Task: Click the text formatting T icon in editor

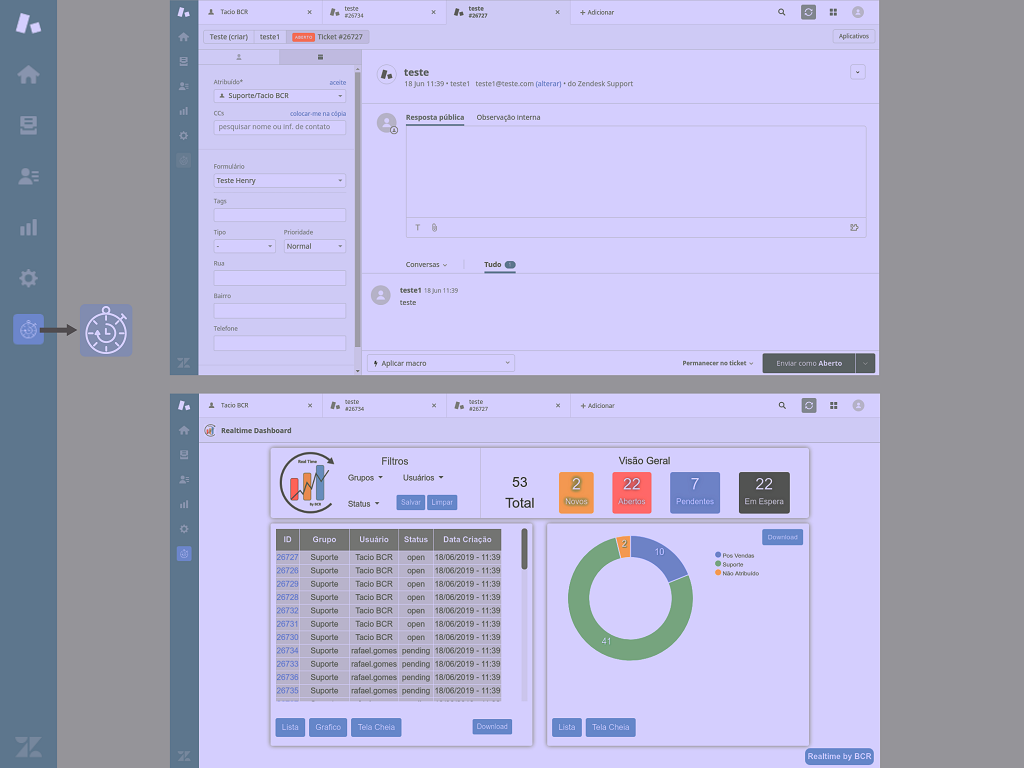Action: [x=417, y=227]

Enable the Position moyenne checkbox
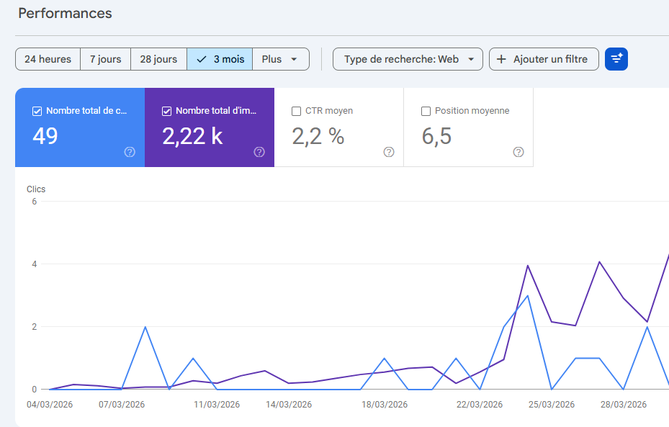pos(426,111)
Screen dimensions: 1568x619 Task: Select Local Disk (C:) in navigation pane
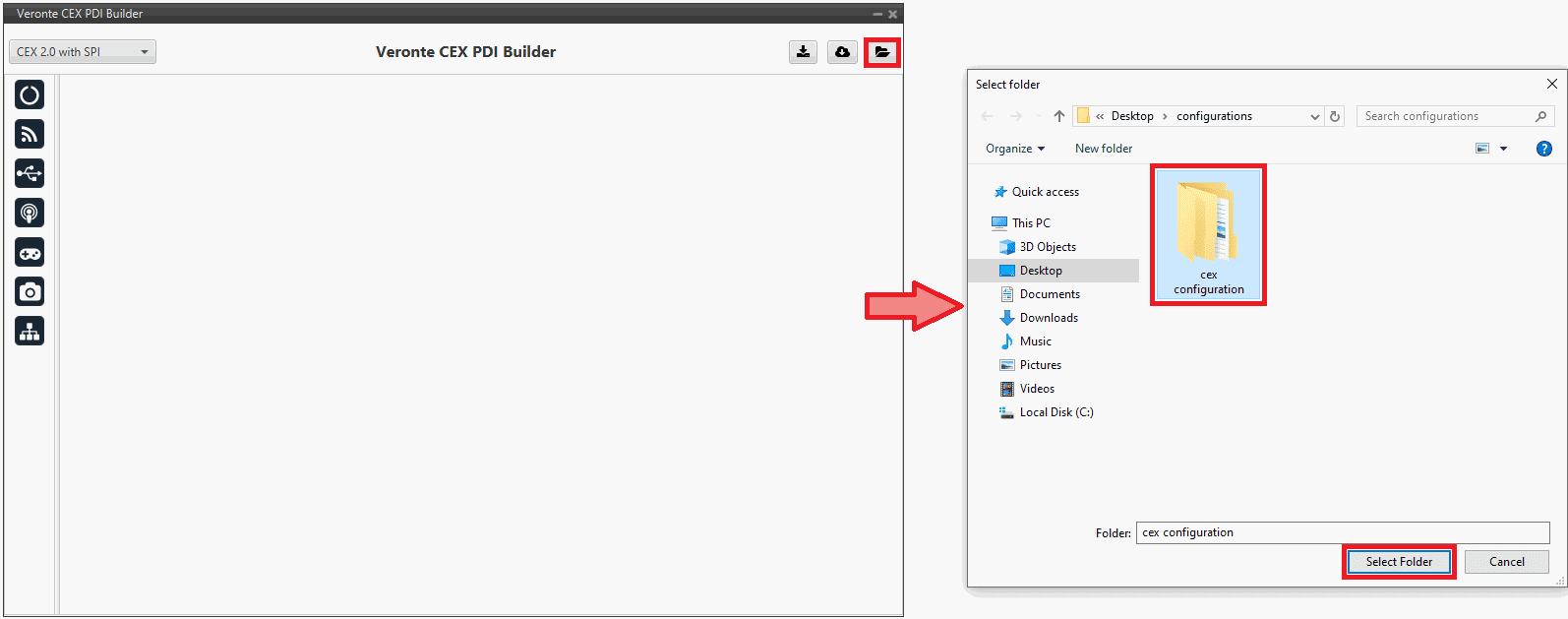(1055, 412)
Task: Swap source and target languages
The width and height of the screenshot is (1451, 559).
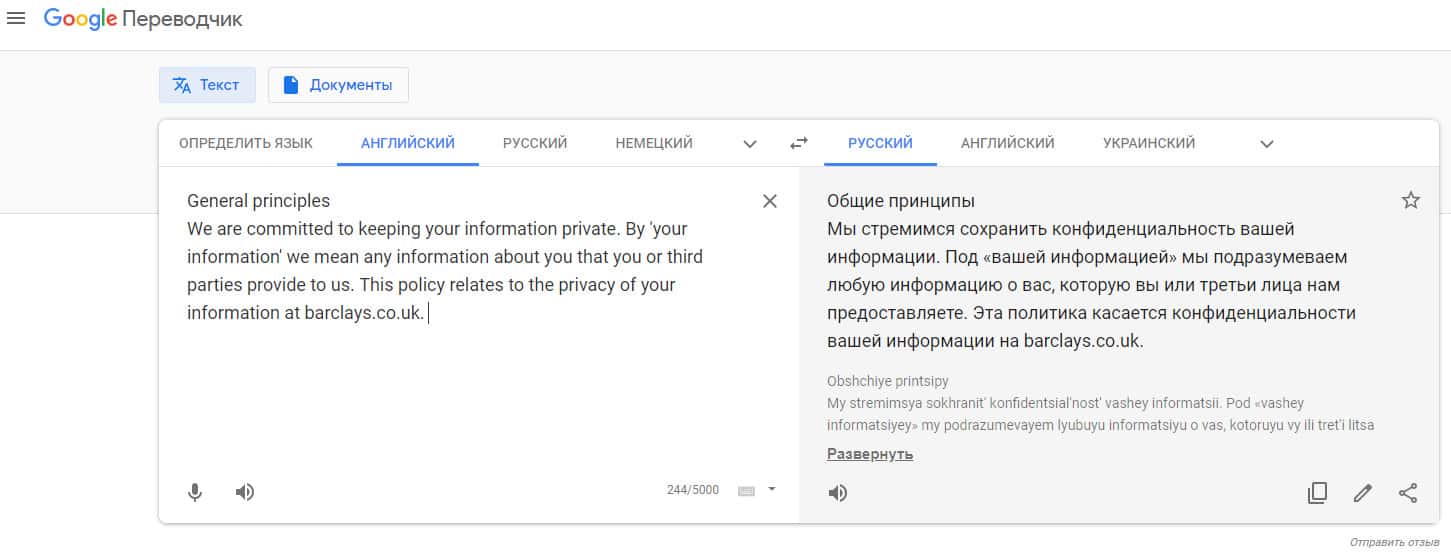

★ ★ ★

Please change every "Task" in the items above to "Goal" and give the lines again with nothing else altered, leaving out the pictures.

→ **RESULT BELOW**:
Goal: Click the text formatting T icon in editor

Action: [x=417, y=227]

Enable the Position moyenne checkbox
pos(426,111)
Screen dimensions: 1568x619 Goal: Select Local Disk (C:) in navigation pane
(1055, 412)
Goal: Swap source and target languages
The width and height of the screenshot is (1451, 559).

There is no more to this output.